The numbers behind the collapse
To understand how bad 44.8 really is, consider the trajectory. April’s final reading was 49.8, which itself was already historically grim. In one month, the index shed another five full points.
The primary culprit is inflation, specifically the war-driven variety. The escalated US-Iran conflict has disrupted oil flows through the Strait of Hormuz, sending gasoline prices higher and rattling household budgets across the country. When the survey asked consumers what’s eating their wallets, 57% pointed directly at high prices as their main source of financial stress.
Inflation expectations are climbing in tandem. One-year expectations ticked up to 4.8% from 4.7%. But the long-run expectations number jumped to 3.9% from 3.5%.
The pain isn’t evenly distributed, either. Lower-income households and individuals without college degrees are reporting the steepest sentiment declines. Gasoline and groceries consume a larger share of spending for those groups, so when supply disruptions push prices higher, they feel it first and worst.
Political affiliation is also shaping the numbers. Independents and Republicans are reporting the lowest sentiment levels during the current administration.
Retailers are already sounding the alarm
This isn’t just a survey problem.

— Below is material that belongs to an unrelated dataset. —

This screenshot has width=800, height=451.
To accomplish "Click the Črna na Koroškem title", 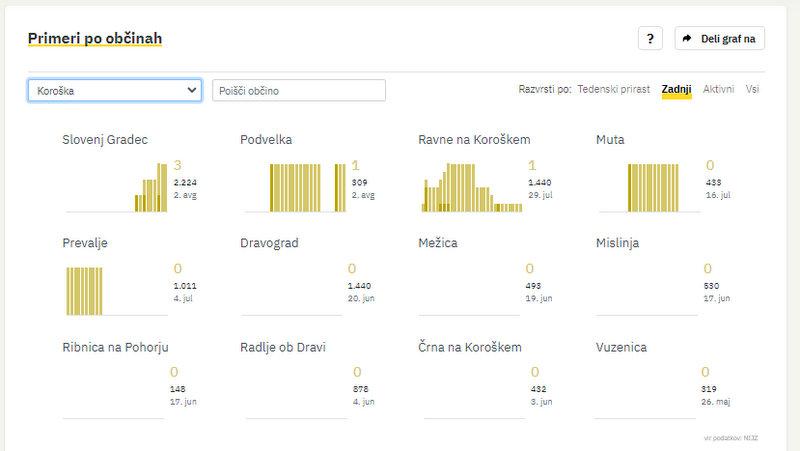I will [470, 347].
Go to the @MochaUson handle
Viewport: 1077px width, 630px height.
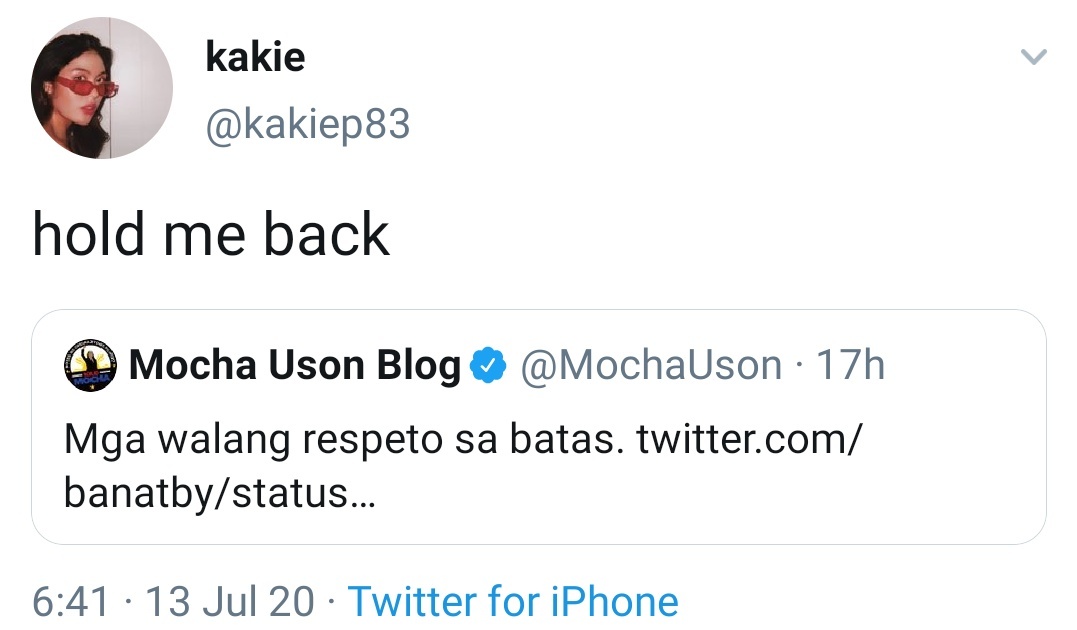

Retailers are warning that war-related inflation is beginning to affect store supplies, which means the sentiment data is reflecting real disruptions showing up on shelves.
Consumer spending accounts for roughly two-thirds of US economic activity.
What this means for crypto investors
Current analyses indicate that the sentiment release has not produced a direct measurable effect on digital asset trading volumes or prices. Bitcoin didn’t crash on the news. The immediate market reaction was, functionally, a shrug.
Bitcoin continues to be broadly classified as a risk asset during periods of economic stress. The jump in long-run inflation expectations to 3.9% adds a wrinkle, as the narrative around Bitcoin as an inflation hedge tends to gain traction when consumers start believing inflation is here to stay.
Traders should watch two things closely. First, the June preliminary Michigan reading, which will reveal whether 44.8 was a bottom or just a waypoint. Second, upcoming consumer spending data, because sentiment eventually translates into actual purchasing behavior.